In any process, gold has to be treated in order to be useful. In the case of mines, the chemicals used to extract metals from rock can be harmful to the environment. Using these chemicals at a water treatment facility, however, keeps the chemicals from leaking out into the environment.


The process is fairly simple. The sewage is transported to a waste treatment facility, where once the sludge is processed, the metals are separated from it. The remaining waste can be treated further to create biosolids, which are nutrient-rich organic materials produced from the residuals of treated wastewater.


Sewage right now is used largely as fertilizer, but it is not used after being processed. Not only is this a waste of how the sewage can be more effectively and healthily used, but by containing so many metals, it damages our fields and forests immensely. But in mining the waste for these metals and extracting and repurposing them, it can benefit the environment in several ways. When sludge is treated properly at waste water facilities, it turns into biosolids, which can be recycled safely and used as nutrient-rich fertilizer in replacement of chemical fertilizers. It would be useful to look into how we can use sewage and biosolids in order to rebuild ecosystems and forests that have been destroyed, as well as to restore farms and fields that are nourished with harmful fertilizers full of chemicals and pesticides.

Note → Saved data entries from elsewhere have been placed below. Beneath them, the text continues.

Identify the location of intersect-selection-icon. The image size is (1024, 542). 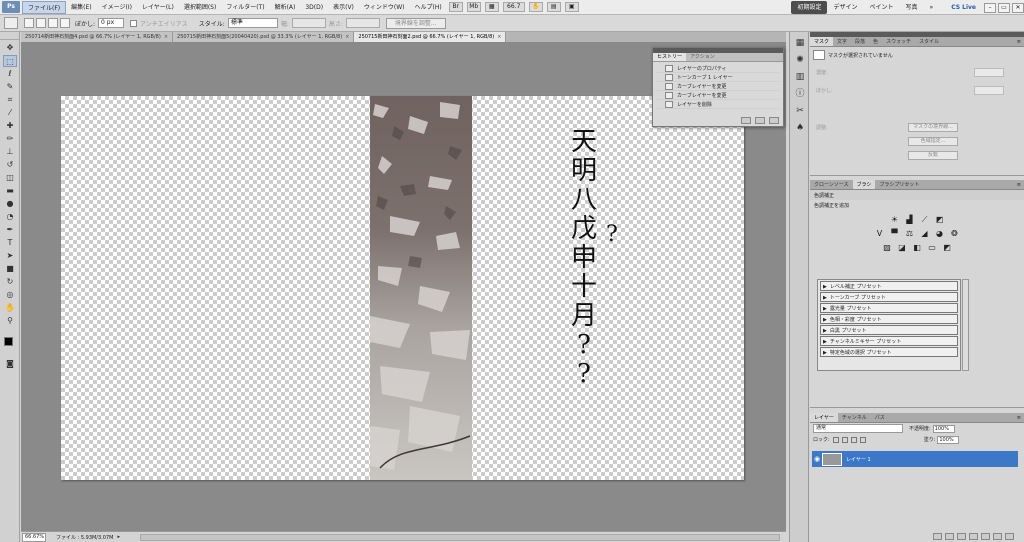
(65, 23).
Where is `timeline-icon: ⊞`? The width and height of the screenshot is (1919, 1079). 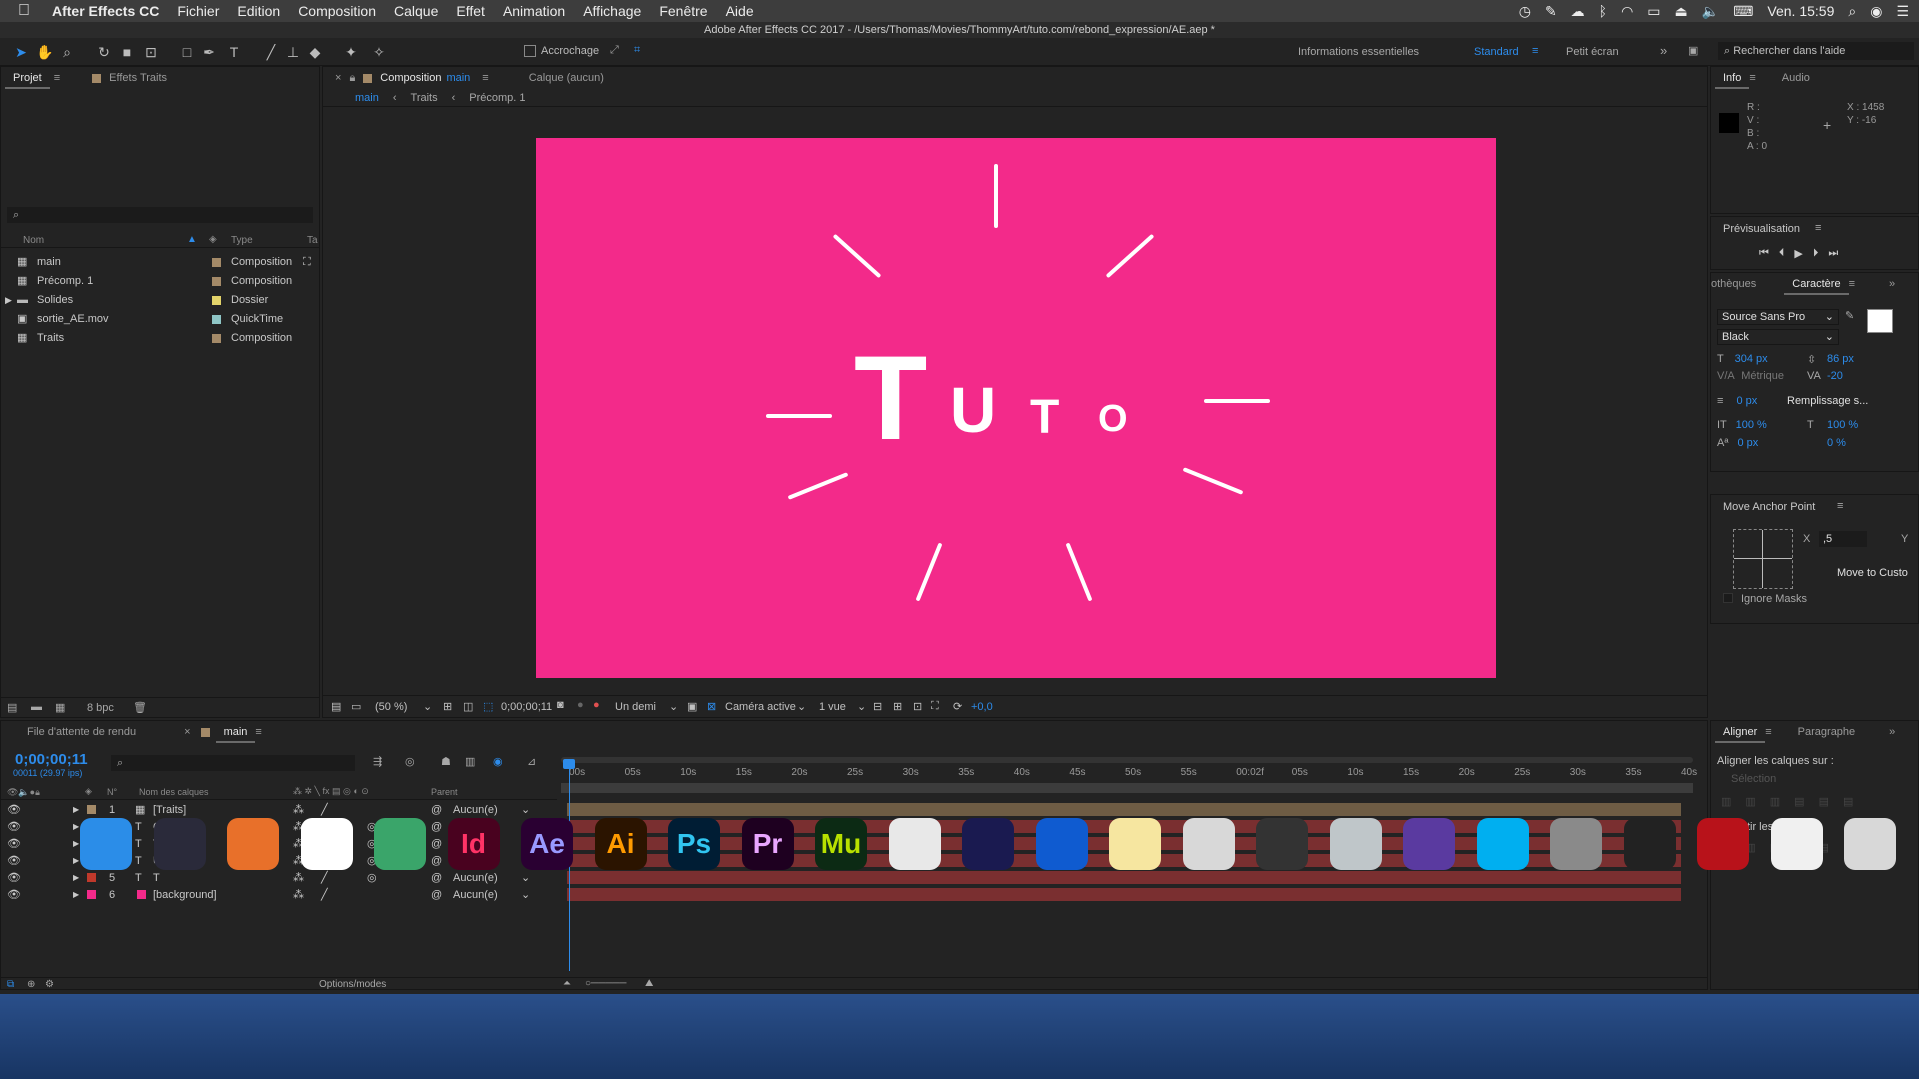
timeline-icon: ⊞ is located at coordinates (898, 706).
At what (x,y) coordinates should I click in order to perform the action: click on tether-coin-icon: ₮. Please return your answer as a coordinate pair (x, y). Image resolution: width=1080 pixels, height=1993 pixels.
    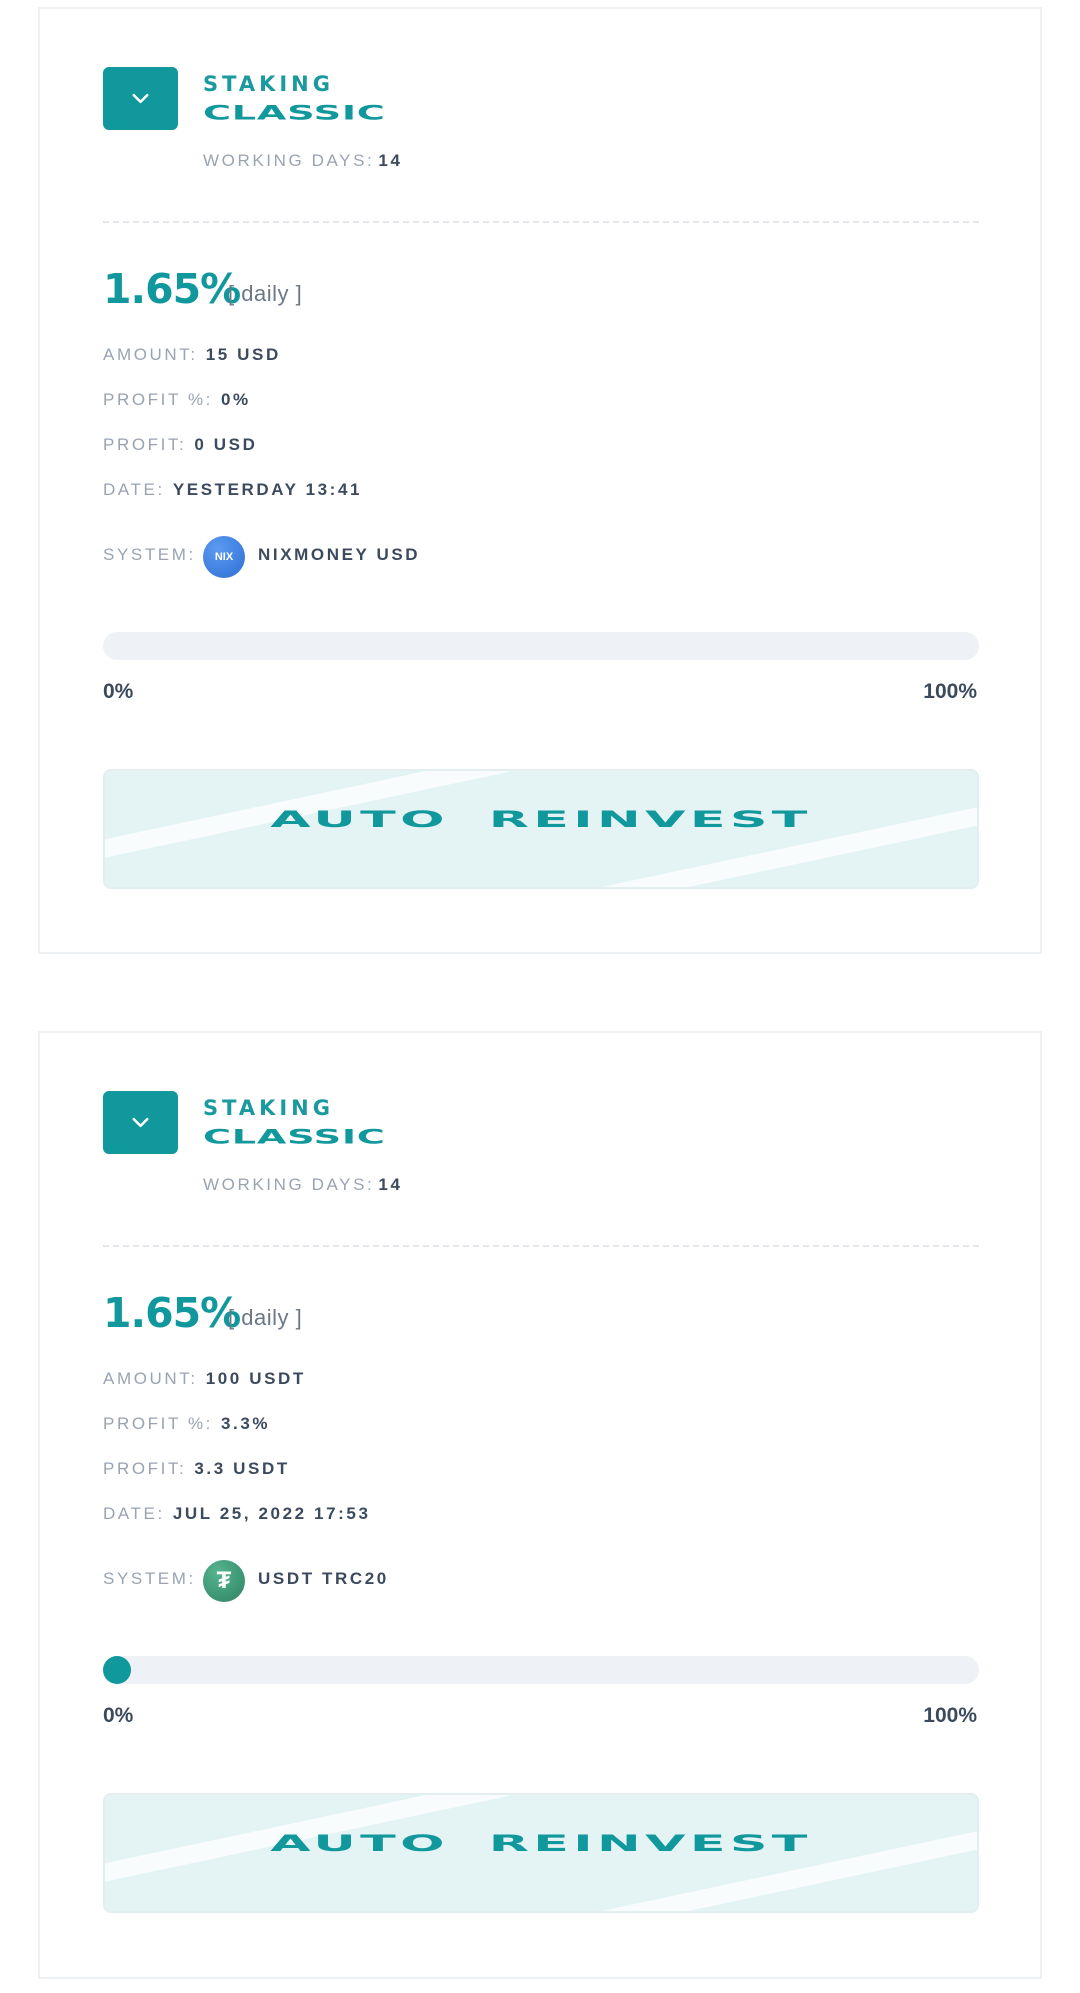
    Looking at the image, I should click on (224, 1581).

It turns out that a lot of the precious metals that are found in our poop come from things like shampoo and laundry detergent, which use the metals to act against our body odor. This could be problematic though, since these things are not always good for the environment. I don’t think there is enough research on this, but if precious metals and other things that are beneficial to the environment can be recycled from the waste of these products, then perhaps the negative effects of these products can also be limited, or at least moderately counteracted in some way. Whatever the cause, there are a lot of precious metals ending up in our sewage facilities that could be put to much better use than for what they are currently being used.

Unprotected farm fields yield topsoil as well as farm fertilizers and other potential pollutants when heavy rains occur.

Though I am wary to say that this is a game-changer for the environmental movement, I do think it’s an innovative and unique way to tackle the issues, especially in terms of the currently prevalent use of chemical fertilizers.